Cavities in a weld seriously affect the airtightness of the chip, which makes chip inspection a crucial step in intelligent manufacturing. In recent years, deep learning-based defect inspection models have shown significant advantages in reducing human errors. However, due to the scarcity of defective data, deep learning-based models are susceptible to overfitting. Moreover, the multiscale and uneven grayscale distribution of cavities further compound the challenges faced by these models. To address these issues, we develop a chip inspection system based on a multiscale subarea attention network (MSANet) for cavity defect detection.
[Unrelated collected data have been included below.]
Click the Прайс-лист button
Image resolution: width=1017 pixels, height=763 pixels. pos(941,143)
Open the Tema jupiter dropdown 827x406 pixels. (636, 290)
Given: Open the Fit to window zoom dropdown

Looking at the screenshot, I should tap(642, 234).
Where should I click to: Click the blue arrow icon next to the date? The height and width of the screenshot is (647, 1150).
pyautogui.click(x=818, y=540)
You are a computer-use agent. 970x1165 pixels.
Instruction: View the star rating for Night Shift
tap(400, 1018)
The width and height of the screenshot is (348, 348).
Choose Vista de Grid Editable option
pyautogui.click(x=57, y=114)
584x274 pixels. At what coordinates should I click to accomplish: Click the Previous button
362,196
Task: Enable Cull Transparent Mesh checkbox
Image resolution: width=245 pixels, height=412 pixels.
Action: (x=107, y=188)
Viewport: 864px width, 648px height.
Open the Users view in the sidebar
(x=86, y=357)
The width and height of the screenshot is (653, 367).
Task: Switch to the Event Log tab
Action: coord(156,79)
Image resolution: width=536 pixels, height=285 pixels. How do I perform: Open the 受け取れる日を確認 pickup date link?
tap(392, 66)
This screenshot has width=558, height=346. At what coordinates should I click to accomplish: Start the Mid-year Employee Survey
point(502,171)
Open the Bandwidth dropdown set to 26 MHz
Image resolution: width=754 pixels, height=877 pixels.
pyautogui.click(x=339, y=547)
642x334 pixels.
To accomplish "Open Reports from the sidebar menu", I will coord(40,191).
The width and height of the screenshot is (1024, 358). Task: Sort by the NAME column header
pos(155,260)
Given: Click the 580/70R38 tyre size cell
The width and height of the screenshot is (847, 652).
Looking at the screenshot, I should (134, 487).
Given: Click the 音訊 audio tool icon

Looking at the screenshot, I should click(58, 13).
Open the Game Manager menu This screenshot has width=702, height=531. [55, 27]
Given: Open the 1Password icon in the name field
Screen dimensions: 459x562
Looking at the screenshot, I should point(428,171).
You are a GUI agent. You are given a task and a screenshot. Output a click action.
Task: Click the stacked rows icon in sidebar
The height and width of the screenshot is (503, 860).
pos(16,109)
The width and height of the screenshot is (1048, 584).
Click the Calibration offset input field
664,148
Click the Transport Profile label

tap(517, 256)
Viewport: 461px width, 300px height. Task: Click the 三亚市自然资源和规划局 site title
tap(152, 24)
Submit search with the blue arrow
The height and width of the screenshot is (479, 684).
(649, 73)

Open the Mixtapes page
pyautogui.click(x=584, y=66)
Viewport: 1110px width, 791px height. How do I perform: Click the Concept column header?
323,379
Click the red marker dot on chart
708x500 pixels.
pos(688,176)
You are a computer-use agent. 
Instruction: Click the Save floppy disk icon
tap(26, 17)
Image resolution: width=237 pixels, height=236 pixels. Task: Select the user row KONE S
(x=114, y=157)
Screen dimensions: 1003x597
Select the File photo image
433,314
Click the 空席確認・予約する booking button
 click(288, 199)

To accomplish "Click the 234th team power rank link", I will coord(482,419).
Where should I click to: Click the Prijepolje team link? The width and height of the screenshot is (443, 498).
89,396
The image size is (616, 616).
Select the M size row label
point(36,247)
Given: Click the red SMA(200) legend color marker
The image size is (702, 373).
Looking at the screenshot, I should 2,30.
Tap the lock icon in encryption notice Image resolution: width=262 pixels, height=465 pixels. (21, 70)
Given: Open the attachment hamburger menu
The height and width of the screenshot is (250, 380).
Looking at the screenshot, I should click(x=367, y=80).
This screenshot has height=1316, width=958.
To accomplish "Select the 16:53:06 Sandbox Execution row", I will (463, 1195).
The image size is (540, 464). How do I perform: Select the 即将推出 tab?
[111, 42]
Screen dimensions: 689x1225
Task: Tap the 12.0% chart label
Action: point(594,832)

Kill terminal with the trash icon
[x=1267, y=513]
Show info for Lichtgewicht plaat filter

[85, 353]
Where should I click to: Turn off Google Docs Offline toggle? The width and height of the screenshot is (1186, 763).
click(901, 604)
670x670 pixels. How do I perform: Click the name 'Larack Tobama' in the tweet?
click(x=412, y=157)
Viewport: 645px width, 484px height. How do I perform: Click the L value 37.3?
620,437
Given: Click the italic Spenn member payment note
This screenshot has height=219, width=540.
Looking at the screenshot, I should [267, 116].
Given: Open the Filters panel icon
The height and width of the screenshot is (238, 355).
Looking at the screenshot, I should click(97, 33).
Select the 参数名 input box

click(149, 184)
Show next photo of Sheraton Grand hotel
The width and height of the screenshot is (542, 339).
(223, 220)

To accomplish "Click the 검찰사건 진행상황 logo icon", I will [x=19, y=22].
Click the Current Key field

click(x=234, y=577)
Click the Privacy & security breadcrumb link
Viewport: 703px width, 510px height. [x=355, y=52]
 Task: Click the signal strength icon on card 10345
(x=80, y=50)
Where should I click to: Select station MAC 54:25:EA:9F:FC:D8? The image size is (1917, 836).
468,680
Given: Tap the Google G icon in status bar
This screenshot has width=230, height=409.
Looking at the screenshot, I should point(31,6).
In the system, the segment anything model is embedded to interactively segment the weld. Furthermore, to circumvent the overfitting problem, a large-scale cavity dataset is built by splitting the segmented weld into multiple patches. Notably, a novel MSANet is proposed to precisely segment the varying cavities, and a source-to-destination Dijkstra algorithm is designed to assess the chip quality. The experimental results demonstrate that our chip inspection system achieves a 99.24% F1-score and 99.26% AUC.

Suggested Citation

  • Yun Hou & Hong Fan & Ying Chen & Guangshuai Liu, 2025. "A chip inspection system based on a multiscale subarea attention network," Journal of Intelligent Manufacturing, Springer, vol. 36(6), pages 4039-4053, August.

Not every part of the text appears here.